MilesCranmer avatar Mar 13 '24 18:03 MilesCranmer

Hmm! Yeah that logic could probably be directly translated to Chairmarks somehow, probably by creating a new macro which stores an Expr object when run (the equivalent of @benchmarkable). It doesn't look like this is hijackable unless either we do major type piracy by overloading BenchmarkTools.generate_benchmark_definition directly, or offer a function Chairmarks.override_benchmarkable!() to @eval that code in.

asinghvi17 avatar Mar 13 '24 18:03 asinghvi17

This should be moved from an issue into the documentation

LilithHafner avatar Nov 27 '24 21:11 LilithHafner

This PSA is in the docs now.
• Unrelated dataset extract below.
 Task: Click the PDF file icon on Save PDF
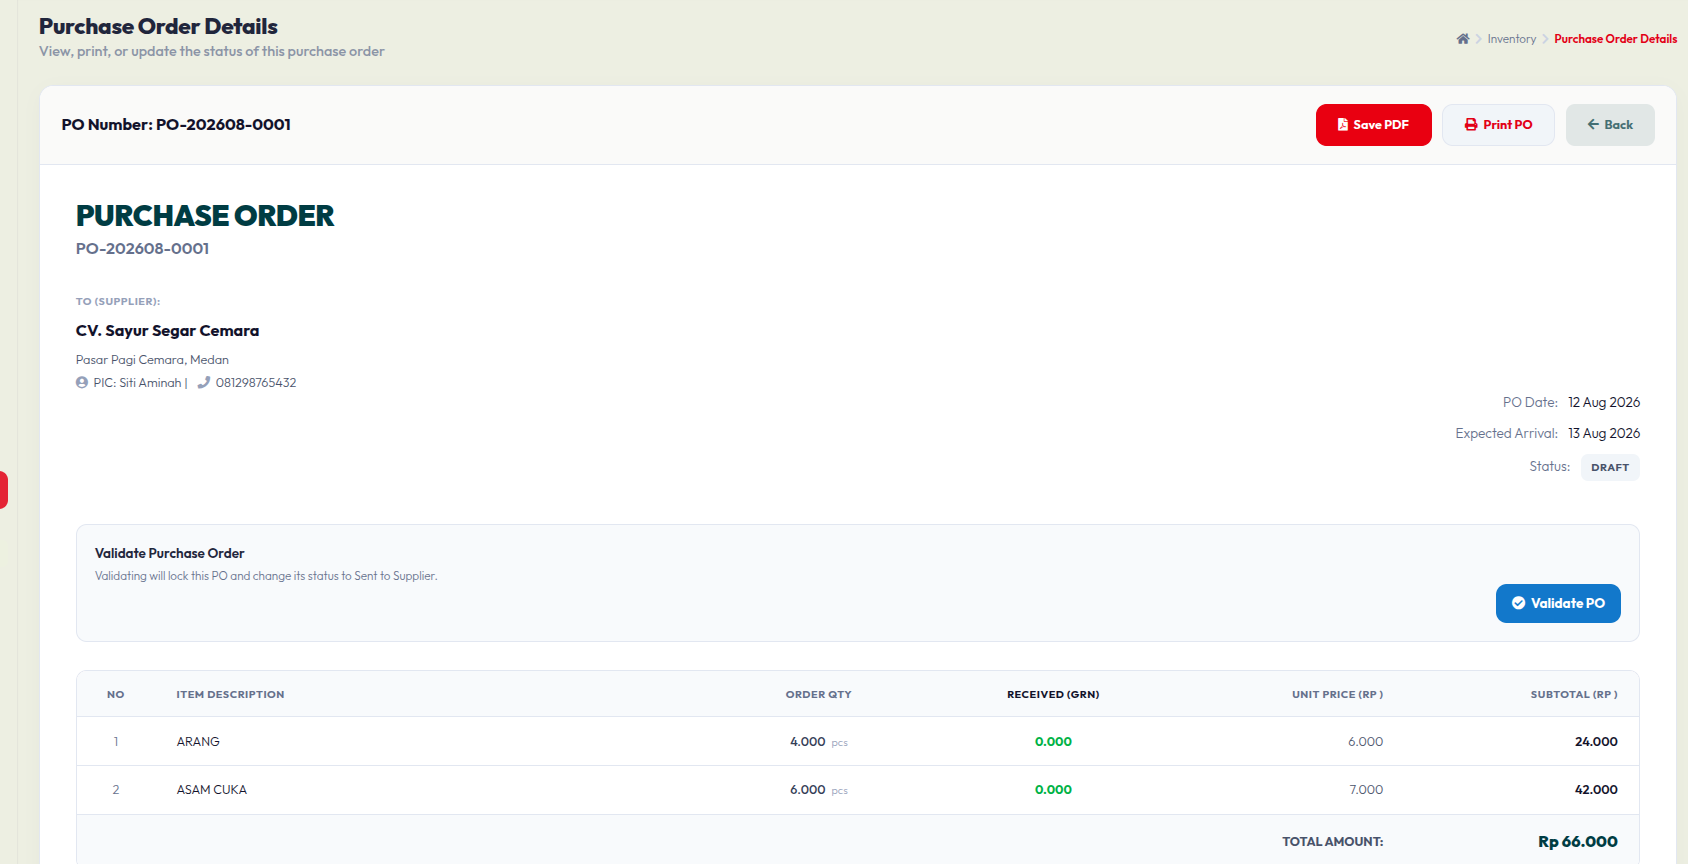1343,125
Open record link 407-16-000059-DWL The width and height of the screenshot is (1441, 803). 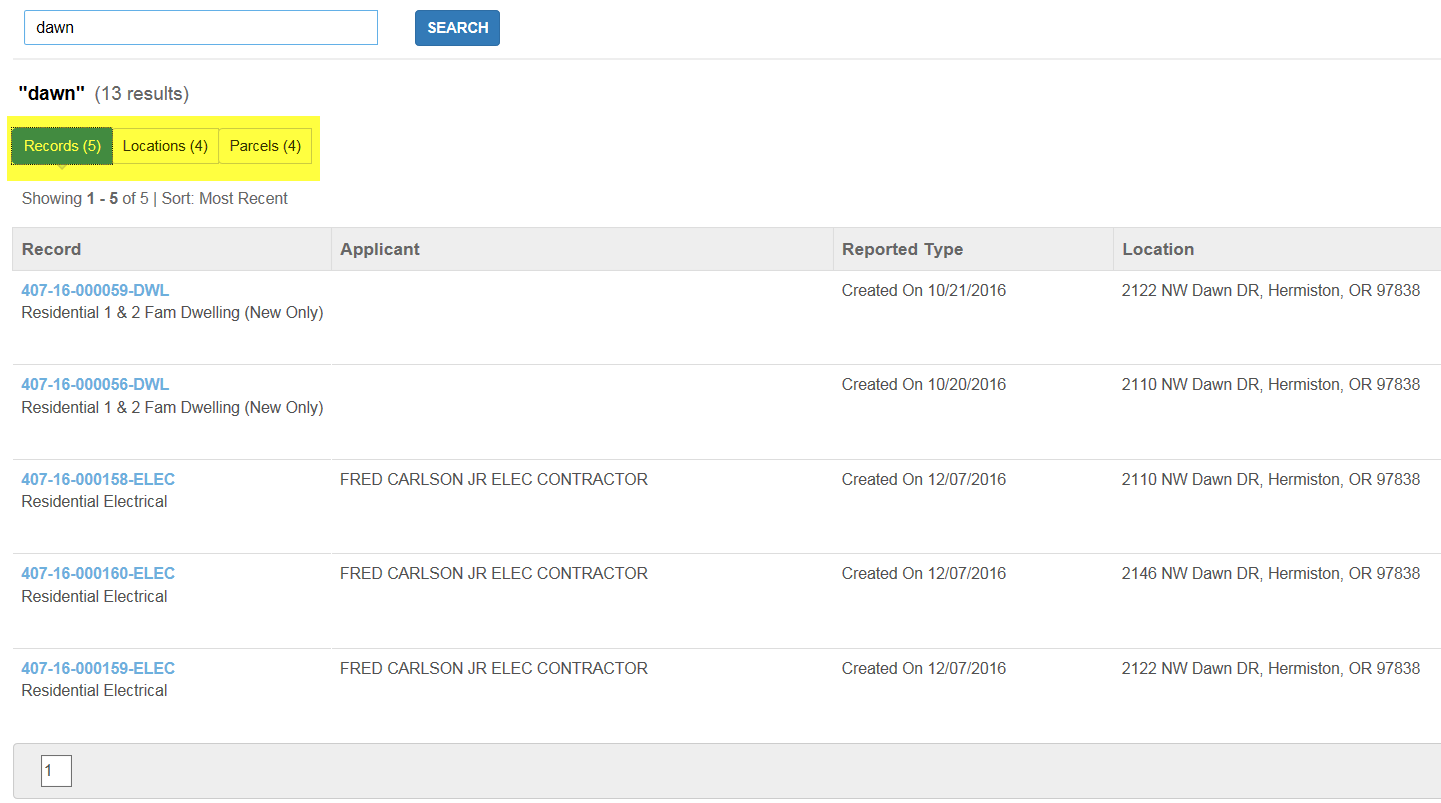tap(95, 290)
Issues with its behavior should be reported separately. Though as I mention in the docs, this isn't intentionally designed behavior so it may never be seamless.

LilithHafner avatar Dec 01 '24 15:12 LilithHafner

Thanks again for reporting, @asinghvi17, and thanks for the qualifications and context, @MilesCranmer

LilithHafner avatar Dec 01 '24 15:12 LilithHafner

Ah, @MilesCranmer, I never responded to your suggestion to use @benchmarkable's API on the frontend and Chairmarks on the backend. That's possibly syntactically (i.e. to write a syntax transformation from BenchmarkTools's input format to Charimarks's input format) but there would remain semantic holes. Most notably, BenchmarkTools runs the sample function in global scope while Chairmarks runs it in local scope.